Pulaski Station Mosaics

Submitted by Industry of the Ordinary

Client: Chicago Transit Authority

Location: Chicago, IL, United States

Completion date: 2004

Artwork budget: $65,000

Project Team

Artist

Adam Brooks

Artist

Other

Stanley Merriwether

Lawndale Christian Development Corporation

Art Consultant

Erica Behrens, Director, NY Office

Franz Mayer of Munich, Inc.

Overview

The project brief called for durable mosaics to be installed on the two walls on either side of the newly installed escalators leading up to the station platform. I managed to stretch the budget to include a third wall above the escalators, facing downwards. Total square footage of each panel: panel 1: 73.2 s.f. ; panel 2: 71.5 s.f. ; panel 3: 45.8 s.f.

Goals

This work consists of three large scale quotes on three walls within the station. This enables the project to be “read” by passengers moving in both directions through the station. Each of the mosaic panels is constructed using Byzantine-style cut glass mosaic tiles, of a kind that have been essentially used in mosaic-making for at least 2000 years.
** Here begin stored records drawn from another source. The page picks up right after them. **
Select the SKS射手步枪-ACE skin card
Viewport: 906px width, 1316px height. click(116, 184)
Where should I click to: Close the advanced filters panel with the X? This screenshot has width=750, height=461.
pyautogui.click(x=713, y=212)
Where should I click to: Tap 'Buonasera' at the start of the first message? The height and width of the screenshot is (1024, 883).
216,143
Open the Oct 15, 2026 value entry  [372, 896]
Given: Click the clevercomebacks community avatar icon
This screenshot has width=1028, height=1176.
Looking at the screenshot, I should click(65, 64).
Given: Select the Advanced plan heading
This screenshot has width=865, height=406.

The juxtaposition of this beautiful and visually seductive surface, with its historical associations, with the open-ended and complex sentiments embodied within the quotes that were chosen, all set within the structure of a newly renovated CTA station, creates a dynamic that will continue to resonate in the eye and mind of the viewer who passes through the station on a daily basis.
By representing broad ideas about what it means to be human through the words of contemporary figures, a triangulation of meaning has been created within the site. The quotes that were chosen reflect a wide-ranging approach to human thought and understanding. Each of the three individuals whose quotes are used was a pioneer in their field, and each has a degree of connectivity to Chicago (see below for further elaboration).

Process

Working with community members, we chose these final quotes from a long list that was originally proposed and submitted. We also produced a booklet about the project and its place within the community.

Additional Information

Haki Madhubuti is a Chicago-based poet and publisher who founded the Third World Press. Muhammad Ali, the original archetype for the modern athlete as public figure, has spent significant time in Chicago and founded the Muhammad Ali Community and Economic Development Corporation, an organization that teaches job skills to low-income public housing residents in Chicago. James Cone, a minister, writer and currently professor at the Union Theological Seminary in New York, received his M. A. and Ph. D. from Northwestern University.